Вместо ответа трубку бросили.
Кордубцев
Здесь, в пятьдесят девятом, переселение в другое тело – своего собственного деда – лишило его (как и Данилова) чрезвычайных, сверхъестественных способностей. И он это постоянно чувствовал – ему все время чего-то не хватало, будто у него отъяли руку, ногу или глаз. И от этого всегдашнего чувства неполноценности он постоянно злился. Злоба поднималась снизу, наливала все тело, переполняла, требовала выхода. Бурлила, жаждала крови. В принципе, не нужно было убивать сегодня двоих в квартире на Ленинском – мать девчонки и ее сожителя. Они никому не нужны, ни живые, ни мертвые. Можно было просто отстранить их в сторону, обойти. Но он убил и почувствовал себя от этого лучше, гораздо лучше. Ненависть ко всему миру, переполнявшая его, после убийств куда-то улетучилась, испарилась. Но на время, только на время. Сейчас она снова поднималась в нем.
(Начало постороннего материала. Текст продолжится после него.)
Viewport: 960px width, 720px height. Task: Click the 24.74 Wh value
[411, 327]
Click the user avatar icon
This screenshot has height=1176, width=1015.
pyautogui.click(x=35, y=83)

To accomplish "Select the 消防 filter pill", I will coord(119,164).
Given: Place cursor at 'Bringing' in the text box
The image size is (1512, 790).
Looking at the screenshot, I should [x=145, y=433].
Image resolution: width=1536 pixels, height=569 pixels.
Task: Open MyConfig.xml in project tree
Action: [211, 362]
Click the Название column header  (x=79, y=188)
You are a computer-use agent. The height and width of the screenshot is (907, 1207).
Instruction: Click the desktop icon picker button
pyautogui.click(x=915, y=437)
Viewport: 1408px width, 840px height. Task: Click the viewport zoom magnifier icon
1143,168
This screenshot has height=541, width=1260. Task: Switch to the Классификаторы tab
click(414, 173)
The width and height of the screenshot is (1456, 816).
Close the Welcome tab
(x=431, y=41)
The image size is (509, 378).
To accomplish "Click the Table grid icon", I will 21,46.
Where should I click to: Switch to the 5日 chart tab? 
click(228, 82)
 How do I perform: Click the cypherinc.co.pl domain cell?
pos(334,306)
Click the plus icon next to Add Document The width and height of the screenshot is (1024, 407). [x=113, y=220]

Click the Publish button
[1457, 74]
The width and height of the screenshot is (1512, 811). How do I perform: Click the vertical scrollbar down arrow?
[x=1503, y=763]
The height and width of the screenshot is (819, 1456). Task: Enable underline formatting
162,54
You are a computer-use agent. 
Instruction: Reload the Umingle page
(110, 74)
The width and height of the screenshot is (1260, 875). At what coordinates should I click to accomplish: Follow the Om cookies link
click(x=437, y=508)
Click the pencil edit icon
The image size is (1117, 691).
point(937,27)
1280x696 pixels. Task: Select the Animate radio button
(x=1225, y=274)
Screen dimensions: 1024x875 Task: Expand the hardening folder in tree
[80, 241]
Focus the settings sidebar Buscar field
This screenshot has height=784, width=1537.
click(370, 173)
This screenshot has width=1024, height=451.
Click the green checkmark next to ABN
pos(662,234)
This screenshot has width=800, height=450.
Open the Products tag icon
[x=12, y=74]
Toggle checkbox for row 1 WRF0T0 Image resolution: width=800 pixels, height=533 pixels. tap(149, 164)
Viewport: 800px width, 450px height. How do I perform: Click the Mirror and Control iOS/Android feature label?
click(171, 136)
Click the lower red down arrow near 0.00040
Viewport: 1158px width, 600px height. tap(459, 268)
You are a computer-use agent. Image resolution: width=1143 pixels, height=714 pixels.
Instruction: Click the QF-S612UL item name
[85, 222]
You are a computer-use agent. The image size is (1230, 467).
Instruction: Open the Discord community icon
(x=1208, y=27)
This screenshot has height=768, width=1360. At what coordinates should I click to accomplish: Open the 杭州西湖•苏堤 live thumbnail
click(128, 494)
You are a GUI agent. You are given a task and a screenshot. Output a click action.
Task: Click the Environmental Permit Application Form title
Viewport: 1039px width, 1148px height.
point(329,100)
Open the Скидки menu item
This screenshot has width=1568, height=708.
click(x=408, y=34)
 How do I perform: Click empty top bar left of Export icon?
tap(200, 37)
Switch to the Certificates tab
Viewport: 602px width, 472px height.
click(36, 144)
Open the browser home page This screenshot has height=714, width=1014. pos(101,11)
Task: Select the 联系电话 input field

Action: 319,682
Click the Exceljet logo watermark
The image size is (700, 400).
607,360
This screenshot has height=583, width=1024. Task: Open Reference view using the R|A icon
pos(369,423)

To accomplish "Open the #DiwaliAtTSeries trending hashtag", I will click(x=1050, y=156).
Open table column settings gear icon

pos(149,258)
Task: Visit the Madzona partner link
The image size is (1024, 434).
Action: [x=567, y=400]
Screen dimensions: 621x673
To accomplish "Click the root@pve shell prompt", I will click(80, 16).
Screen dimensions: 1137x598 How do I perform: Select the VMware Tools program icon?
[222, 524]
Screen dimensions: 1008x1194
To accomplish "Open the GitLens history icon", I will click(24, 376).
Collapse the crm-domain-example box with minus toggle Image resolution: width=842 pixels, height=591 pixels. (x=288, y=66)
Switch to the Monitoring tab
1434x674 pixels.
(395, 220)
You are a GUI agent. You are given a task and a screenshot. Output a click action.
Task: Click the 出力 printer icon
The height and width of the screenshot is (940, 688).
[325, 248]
Начинала бурлить, клокотать. Разговаривая с Петренко по телефону, он еле сдерживался, чтобы не заорать на него. И едва заметил заминку, которая возникла в разговоре, когда речь зашла о Чигиревых. Но злость и неудовлетворенность продолжали точить его.
Не выходя из телефонной будки, он достал новую пятнадцатикопеечную монету и набрал телефон мытищинской горбольницы, где находилась на излечении раненная Петренко бабушка Кордубцева – она же его девушка Людмила.
– Скажите, пожалуйста, как состояние Жеребятовой?
– Минутку. – У всех, кто в советские времена отвечал на звонки в присутственных местах, всегда бывали раздраженные, недовольные голоса. Зашелестели бумажки. Потом раздался вопрос, и в том же голосе прозвучало участие: – А вы ей кем приходитесь?
– Муж, – соврал Кордубцев.
– К большому сожалению, Жеребятова скончалась. Мне очень жаль. Примите мои соболезнования.
Елисей не просто бросил трубку на рычаг. Преисполненный злобой, он стал колотить ею, пока трубка не треснула и не развалилась. Убита! Умерла! Его собственная бабушка! Значит, он проиграл!
Проходившие мимо будки прохожие с удивлением наблюдали невиданное зрелище: одетый по всей форме милиционер-сержант в пароксизме ярости калечит народное имущество.
«Но как такое может быть? Ведь если она умерла – моя бабушка, тогда я, Елисей Кордубцев, должен был исчезнуть! Значит, эффекта бабочки не существует и фатальные перемены в прошлом не влияют на будущее?»
Ему не было жаль Людмилы – как вообще никого из людей. Просто душила злость оттого, что его обыграли. Обошли на повороте. И опять этот ничтожный Петренко. И его подручная Варька.
Может, поквитаться с ней? Она здесь, в багажнике милицейской «волжанки», бесчувственная, одурманенная велиумом. Нет, для нее это будет слишком шикарный исход.